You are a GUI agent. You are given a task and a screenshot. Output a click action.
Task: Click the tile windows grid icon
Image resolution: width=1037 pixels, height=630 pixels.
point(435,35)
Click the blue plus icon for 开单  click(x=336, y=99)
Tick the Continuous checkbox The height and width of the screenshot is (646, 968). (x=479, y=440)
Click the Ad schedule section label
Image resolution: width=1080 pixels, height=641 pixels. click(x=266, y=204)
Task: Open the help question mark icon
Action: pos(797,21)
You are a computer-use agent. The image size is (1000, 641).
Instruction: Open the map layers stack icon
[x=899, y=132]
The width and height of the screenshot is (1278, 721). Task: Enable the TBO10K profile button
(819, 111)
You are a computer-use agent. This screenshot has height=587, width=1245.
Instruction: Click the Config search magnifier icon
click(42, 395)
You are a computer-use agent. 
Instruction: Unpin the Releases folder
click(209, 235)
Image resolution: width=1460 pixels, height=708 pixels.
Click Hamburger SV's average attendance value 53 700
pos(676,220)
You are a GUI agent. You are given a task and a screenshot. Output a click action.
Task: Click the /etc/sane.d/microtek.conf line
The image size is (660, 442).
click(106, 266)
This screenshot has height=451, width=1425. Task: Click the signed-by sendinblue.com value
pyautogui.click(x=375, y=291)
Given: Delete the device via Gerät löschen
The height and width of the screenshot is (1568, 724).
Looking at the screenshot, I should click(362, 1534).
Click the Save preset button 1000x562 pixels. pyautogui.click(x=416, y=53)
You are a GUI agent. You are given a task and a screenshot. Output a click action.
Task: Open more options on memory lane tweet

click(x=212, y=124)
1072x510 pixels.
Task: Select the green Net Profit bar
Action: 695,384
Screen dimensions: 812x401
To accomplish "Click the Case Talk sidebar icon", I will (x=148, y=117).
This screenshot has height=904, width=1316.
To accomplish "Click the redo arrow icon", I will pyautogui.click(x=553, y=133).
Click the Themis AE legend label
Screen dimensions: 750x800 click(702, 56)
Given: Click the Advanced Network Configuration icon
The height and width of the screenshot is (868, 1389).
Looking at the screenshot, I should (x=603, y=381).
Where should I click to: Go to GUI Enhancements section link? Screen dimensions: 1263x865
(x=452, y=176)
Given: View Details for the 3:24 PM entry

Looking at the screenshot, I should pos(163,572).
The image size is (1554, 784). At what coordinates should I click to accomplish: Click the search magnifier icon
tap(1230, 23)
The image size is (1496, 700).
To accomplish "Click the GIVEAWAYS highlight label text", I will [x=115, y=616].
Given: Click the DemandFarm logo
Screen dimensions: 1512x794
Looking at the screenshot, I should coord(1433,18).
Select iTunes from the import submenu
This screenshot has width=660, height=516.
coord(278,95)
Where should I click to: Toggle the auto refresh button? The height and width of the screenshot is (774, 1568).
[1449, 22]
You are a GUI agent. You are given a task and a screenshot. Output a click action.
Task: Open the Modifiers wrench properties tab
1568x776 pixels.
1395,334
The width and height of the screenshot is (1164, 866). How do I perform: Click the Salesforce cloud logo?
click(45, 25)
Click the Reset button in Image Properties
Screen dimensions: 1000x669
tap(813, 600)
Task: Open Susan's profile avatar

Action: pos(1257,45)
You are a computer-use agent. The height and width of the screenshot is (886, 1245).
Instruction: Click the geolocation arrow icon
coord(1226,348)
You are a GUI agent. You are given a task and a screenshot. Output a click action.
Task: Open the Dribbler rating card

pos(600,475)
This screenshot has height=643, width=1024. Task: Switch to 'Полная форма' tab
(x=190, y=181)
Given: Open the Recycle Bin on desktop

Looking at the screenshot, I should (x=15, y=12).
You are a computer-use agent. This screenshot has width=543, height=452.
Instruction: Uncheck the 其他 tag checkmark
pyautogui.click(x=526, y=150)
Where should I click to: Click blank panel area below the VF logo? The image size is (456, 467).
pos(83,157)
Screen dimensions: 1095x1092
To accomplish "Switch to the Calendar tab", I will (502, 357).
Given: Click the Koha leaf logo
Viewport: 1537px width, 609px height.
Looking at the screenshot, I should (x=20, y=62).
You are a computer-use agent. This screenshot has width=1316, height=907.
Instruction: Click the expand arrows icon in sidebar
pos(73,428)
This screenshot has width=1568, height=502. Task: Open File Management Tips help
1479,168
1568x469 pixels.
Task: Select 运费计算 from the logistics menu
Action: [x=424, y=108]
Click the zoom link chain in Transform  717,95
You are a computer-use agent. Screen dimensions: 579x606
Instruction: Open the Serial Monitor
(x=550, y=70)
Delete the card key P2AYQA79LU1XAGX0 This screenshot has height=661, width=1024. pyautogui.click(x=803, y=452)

TO DO: Among the records above, only the lines between the line holding "Task: Click the tile windows grid icon" and the line holding "Task: Click the /etc/sane.d/microtek.conf", inclusive, are to be output, exactly as written.

RESULT OF THIS TASK:
Task: Click the tile windows grid icon
Image resolution: width=1037 pixels, height=630 pixels.
point(435,35)
Click the blue plus icon for 开单  click(x=336, y=99)
Tick the Continuous checkbox The height and width of the screenshot is (646, 968). (x=479, y=440)
Click the Ad schedule section label
Image resolution: width=1080 pixels, height=641 pixels. click(x=266, y=204)
Task: Open the help question mark icon
Action: pos(797,21)
You are a computer-use agent. The image size is (1000, 641).
Instruction: Open the map layers stack icon
[x=899, y=132]
The width and height of the screenshot is (1278, 721). Task: Enable the TBO10K profile button
(819, 111)
You are a computer-use agent. This screenshot has height=587, width=1245.
Instruction: Click the Config search magnifier icon
click(42, 395)
You are a computer-use agent. 
Instruction: Unpin the Releases folder
click(209, 235)
Image resolution: width=1460 pixels, height=708 pixels.
Click Hamburger SV's average attendance value 53 700
pos(676,220)
You are a GUI agent. You are given a task and a screenshot. Output a click action.
Task: Click the /etc/sane.d/microtek.conf line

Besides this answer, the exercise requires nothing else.